ALCAP ("Access Link Control Application Part") within a 3rd Generation Universal Mobile Telecommunications System (UMTS) network is the control plane protocol for the transport layer.

Description

ALCAP is defined by 3GPP as equivalent of ITU recommendation Q.2630.2. Basic functionality of ALCAP is multiplexing of different users onto one AAL2 transmission path using channel IDs (CIDs). It is used in the UMTS access network UTRAN along with ATM, while IPBCP is use for IP links in the core of the network.

ALCAP makes it possible for up to 248 channels to be multiplexed onto one AAL2 bearer.

Protocol stack
+----------------+
| ALCAP          |
+----------------+
| SAAL           |
+----------------+          
| AAL5           |
+----------------+
| ATM     bø     |
+----------------+
| Physical layer |
+----------------+

Access Link Control Application Part (ALCAP)
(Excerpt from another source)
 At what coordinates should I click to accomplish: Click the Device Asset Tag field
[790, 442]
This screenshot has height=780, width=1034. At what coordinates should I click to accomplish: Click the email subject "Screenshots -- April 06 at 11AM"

ALCAP is the protocol used for control plane of transport layer UMTS in charge of managing and multiplexing users into ATM AAL2 virtual connections. ALCAP is specified for Iub, Iur and Iu (circuit switched domain) interfaces. This protocol is only used when these interfaces are ATM-based. The ITU-T Q.2630.2 standard, AAL type 2 signalling protocol - Capability Set 2, is chosen for ALCAP protocol.

History

For Iub and Iur interfaces, ALCAP is specified in 3GPP TS 25.426. For Iu interface, ALCAP is specified in 3GPP TS 25.414.

Protocol dependencies

    * STC: Signalling Transport Converter

      SSCOP: the SAAL sublayer that transports ALCAP signaling messages.
    *

      SSCF-NNI, MTP3b: additional layers applicable only for Iur and Iu interfaces.